Texas Attorney General Ken Paxton announced that his office filed a civil Medicaid fraud lawsuit against pharmaceutical manufacturer Johnson & Johnson, and its subsidiary Janssen Pharmaceuticals, Inc., for misrepresentations made to the Texas Medicaid program about their dangerous opioid drug, Duragesic.
The State alleges the companies directed their sales representatives to deliver false and misleading messages about their fentanyl opioid drug to doctors in Texas, including Medicaid doctors. Sales representatives told doctors Duragesic had fewer side effects, worked better, and posed less risk of addiction than other opioids, despite multiple FDA reprimands that those claims were false and misleading. As a result of these misrepresentations, Johnson & Johnson obtained the benefit of taxpayer-funded Texas Medicaid reimbursement for Duragesic while fueling our nation’s opioid epidemic.
“Every day, Texans are coping with the unimaginable consequences of opioid addiction. Like other opioid manufacturers, Johnson & Johnson misled the State of Texas and the entire medical profession about the danger of these drugs in order to turn the greatest profit,” Attorney General Paxton said. “In this case, Johnson & Johnson not only defrauded Texas taxpayers and diverted precious healthcare dollars from Texans in need, they contributed to the opioid crisis that has destroyed the lives of an untold number of Texas families.”

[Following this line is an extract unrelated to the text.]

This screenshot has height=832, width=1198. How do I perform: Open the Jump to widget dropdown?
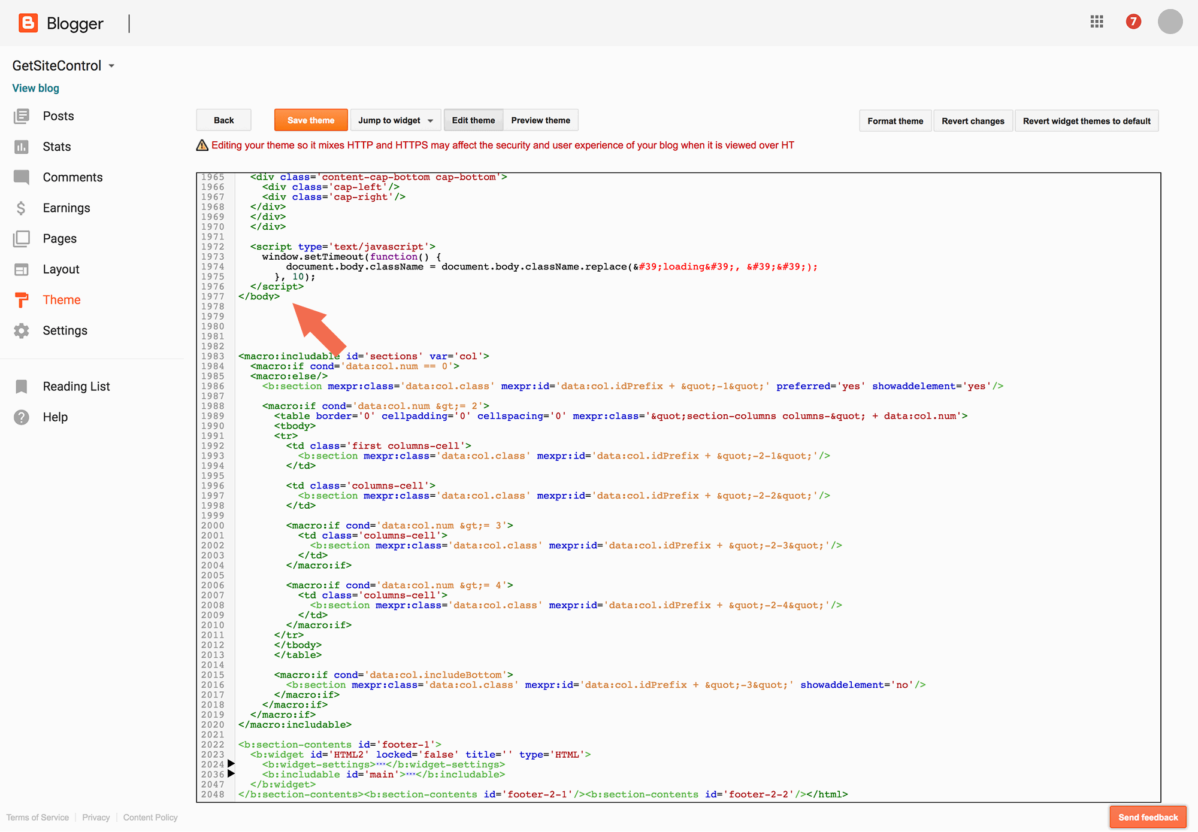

Opioids are a family of drugs including prescription painkillers and illegal drugs like heroin. Nationwide and in Texas, prescription and illegal opioids are the main driver of drug overdose deaths. According to the Centers for Disease Control and Prevention, opioids were involved in 33,091 deaths in 2015, including 1,174 in Texas. Opioid overdoses in the U.S. have quadrupled since 1999.